Report every line of the listing below in which the string "will" occurs.
*** Extracted data Section Begins ***
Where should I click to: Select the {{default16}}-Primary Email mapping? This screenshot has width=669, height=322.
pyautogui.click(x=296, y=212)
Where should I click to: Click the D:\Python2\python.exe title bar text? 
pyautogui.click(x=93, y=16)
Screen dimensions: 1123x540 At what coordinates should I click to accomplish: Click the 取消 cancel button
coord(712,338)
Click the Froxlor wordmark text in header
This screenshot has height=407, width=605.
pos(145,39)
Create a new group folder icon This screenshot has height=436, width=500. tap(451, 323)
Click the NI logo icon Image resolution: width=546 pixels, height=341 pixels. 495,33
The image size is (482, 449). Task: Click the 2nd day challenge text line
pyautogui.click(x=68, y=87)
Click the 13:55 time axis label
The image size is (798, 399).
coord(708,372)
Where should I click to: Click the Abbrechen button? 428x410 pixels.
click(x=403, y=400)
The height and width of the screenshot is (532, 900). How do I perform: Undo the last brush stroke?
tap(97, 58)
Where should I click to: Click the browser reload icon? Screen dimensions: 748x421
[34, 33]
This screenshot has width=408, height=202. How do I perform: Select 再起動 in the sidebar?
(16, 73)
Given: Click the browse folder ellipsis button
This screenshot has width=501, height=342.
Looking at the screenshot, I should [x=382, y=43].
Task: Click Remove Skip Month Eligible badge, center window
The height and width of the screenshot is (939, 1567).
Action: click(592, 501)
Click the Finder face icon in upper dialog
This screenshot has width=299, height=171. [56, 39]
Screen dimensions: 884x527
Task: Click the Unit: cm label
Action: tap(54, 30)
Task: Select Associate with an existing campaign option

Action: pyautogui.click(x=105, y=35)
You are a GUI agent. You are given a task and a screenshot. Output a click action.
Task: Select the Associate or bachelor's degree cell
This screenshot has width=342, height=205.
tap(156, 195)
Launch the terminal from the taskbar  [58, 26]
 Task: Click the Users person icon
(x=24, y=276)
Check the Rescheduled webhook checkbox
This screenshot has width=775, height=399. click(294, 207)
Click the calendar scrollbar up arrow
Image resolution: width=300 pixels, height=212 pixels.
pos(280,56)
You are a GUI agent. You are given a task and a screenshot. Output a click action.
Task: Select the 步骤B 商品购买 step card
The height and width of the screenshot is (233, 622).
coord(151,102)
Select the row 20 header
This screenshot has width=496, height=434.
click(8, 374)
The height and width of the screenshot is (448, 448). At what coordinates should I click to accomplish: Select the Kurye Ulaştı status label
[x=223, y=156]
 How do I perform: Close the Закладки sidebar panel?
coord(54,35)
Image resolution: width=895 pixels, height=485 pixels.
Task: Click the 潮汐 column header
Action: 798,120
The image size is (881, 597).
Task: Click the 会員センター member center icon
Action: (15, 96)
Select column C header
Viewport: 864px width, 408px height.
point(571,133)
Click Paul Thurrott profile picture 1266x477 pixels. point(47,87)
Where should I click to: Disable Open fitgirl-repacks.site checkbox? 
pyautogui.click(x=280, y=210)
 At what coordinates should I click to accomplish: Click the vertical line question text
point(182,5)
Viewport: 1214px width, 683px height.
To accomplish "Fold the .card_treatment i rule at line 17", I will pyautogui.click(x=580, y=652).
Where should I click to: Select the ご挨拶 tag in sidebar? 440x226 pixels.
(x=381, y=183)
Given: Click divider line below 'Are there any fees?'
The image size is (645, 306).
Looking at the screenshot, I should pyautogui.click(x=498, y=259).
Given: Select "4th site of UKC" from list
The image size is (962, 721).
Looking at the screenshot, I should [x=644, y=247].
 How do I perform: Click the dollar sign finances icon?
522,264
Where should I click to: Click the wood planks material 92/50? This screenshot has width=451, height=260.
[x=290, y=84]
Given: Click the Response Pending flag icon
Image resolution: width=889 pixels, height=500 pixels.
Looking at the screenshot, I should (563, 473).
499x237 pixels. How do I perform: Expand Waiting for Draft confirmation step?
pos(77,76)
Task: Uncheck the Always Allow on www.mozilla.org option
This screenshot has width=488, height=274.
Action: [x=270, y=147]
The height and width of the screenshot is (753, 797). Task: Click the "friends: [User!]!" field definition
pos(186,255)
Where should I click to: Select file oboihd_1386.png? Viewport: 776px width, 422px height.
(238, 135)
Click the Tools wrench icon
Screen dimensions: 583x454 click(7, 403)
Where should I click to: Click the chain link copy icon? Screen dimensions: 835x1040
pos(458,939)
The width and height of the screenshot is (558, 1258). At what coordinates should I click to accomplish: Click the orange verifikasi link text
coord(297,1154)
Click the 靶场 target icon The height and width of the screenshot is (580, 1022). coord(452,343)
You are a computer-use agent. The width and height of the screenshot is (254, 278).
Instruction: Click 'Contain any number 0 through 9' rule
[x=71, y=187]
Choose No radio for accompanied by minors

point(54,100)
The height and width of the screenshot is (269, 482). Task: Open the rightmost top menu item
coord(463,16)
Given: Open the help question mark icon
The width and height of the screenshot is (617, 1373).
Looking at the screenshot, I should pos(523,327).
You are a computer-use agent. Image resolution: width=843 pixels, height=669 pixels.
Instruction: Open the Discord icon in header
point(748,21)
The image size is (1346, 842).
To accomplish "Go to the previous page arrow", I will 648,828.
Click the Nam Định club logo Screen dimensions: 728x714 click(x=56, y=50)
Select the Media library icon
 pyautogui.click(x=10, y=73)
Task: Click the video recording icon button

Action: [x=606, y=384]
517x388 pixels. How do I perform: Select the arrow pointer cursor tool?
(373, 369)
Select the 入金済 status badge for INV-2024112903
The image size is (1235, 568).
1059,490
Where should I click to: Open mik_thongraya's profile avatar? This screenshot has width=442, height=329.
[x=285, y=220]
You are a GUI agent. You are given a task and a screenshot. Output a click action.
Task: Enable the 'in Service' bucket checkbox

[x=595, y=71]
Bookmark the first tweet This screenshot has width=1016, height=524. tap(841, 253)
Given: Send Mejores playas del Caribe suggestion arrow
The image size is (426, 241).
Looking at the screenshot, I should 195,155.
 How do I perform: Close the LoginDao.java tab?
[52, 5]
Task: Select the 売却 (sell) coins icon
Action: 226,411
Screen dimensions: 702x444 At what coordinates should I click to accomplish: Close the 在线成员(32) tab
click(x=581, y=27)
*** Extracted data Section Ends ***
* [Your solution]:
To accomplish "Fold the .card_treatment i rule at line 17", I will pyautogui.click(x=580, y=652).
To accomplish "Go to the previous page arrow", I will 648,828.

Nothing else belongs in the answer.